Pouco depois, em 1938, Sperber juntou-se a Willy Münzenberg, Arthur Koestler e outros amigos para criar uma revista socialista independente, Die Zukunft (O Futuro), que vai ter uma existência efêmera (até 1939). Ele continua em artigos interessantes nesta revista a sua investigaçom sobre as dimensões psicológicas do fascismo. Num texto intitulado "O tempo da humilhaçom" ("Zeit der Erniedrigung") analisa a síndrome da angústia criada pelo terror totalitário, "o efeito da degradaçom", a “depravaçom de caráter a que cada uma pessoas foram submetidas durante o Terceiro Reich” esse “afastamento estranho relativamente a si mesmo é a doença das massas face a tirania”. O terror veio a ser internalizado: “O horror produzido sistematicamente pelos opressores, uma vez liberado, entra na consciência e no inconsciente. Ele cria novas automações, novos comportamentos que permitem os oprimidos se adaptarem à pressom constante. Esse medo torna-se familiar, a ansiedade neurótica das massas” [9].

Walter Benjamin e Manes Sperber tentaram, cada um à sua maneira, lutar com as suas canetas e suas idéias contra o Terceiro Reich. Eles preveram ou analisarom os perigos que representava o nazi-fascismo aos povos europeus. Mas nenhum deles, judeus assimilados da cultura alemã, viu o perigo era que o Terceiro Reich para a própria existência dos judeus na Europa. Foi o ponto cego, o impensável, o impensado desta notável cultura judaica da Europa Central.


PS

Artigo publicado em Plurielles, No. 9 (Les juifs et l’Europe).



Notas

[1] Kafka, "In der Strafkolonie" Erzählung und kleine Prosa, N. York, Schocken Books, 1946, pp. 181-113.

[2] W. Benjamin, "Carta a G. Scholem, 1938, Correspondência, Paris, Aubier, 1980, II, p. 248.

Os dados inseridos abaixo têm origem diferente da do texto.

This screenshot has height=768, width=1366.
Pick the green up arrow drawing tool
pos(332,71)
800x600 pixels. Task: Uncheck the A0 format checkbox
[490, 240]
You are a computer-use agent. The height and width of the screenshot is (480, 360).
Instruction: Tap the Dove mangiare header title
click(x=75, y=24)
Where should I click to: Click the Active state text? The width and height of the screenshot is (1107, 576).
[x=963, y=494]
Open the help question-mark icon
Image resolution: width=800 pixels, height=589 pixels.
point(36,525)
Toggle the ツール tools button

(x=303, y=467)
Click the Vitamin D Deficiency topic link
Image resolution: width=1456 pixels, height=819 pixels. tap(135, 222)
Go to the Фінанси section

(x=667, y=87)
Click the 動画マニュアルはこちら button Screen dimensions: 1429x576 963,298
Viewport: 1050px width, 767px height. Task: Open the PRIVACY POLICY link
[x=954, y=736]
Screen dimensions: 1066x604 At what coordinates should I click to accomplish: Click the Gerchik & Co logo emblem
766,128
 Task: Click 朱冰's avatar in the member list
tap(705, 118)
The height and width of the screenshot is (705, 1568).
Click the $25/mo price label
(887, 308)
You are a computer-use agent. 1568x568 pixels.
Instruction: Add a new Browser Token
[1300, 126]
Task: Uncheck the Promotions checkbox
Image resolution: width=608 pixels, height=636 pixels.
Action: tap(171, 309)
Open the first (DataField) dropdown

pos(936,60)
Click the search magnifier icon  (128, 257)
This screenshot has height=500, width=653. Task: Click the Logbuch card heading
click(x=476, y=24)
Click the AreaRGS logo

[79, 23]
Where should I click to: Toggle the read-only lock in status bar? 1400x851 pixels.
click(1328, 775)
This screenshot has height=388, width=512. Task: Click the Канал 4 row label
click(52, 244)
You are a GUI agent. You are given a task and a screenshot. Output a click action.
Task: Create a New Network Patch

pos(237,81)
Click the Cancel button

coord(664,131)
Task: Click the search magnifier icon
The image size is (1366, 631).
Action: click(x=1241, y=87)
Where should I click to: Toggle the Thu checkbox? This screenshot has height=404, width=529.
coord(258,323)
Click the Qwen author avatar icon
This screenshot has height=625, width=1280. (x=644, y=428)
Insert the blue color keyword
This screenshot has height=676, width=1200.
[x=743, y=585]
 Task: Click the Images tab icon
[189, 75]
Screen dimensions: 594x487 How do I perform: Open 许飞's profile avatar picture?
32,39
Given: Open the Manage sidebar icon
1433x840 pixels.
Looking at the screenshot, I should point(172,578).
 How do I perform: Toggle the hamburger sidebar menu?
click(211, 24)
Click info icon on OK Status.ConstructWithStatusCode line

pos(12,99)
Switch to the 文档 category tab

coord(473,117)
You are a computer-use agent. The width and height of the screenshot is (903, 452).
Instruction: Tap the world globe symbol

[3] W. Benjamin, "Surrealism, Myth and Violence, Paris, Maurice Nadeau, P. 312.

[4] W. Benjamin, "Surrealismo", p. 312.

[5] W. Benjamin, Gesammelte Schriften, Frankfurt / Main, Suhrkamp Verlag, 1972, I.3, p. 1232 (notas preliminares para as "Teses sobre o Conceito de História").

[6] W. Benjamin, "Sobre o Conceito de História", em Écrits français (apresentada por JM Monnoyer), Paris, Gallimard, 1991 343-344.

[7] M. Sperber, Alfred Adler, Der Mensch und seine Lehre, Munique, JF Bergmann Verlag, 1926, pp. 37-38.

[8] M. Sperber, Essays Die andere Tyrannis und aus der Zeit der Verachtung, Munique, DTV, 1987, pp. 56-58.

[9] "Die Zeit der Erniedrigung", Fevereiro de 1939, em Die Tyrannis Essays und andere, pp. 106-107. Veja também o ensaio de Albrecht Betz, "O trabalho de publicitário de Manès Sperber no final dos anos 30 ", em Présence de Manès Sperber, Publicações do Instituto Alemão de Asnières, 1992.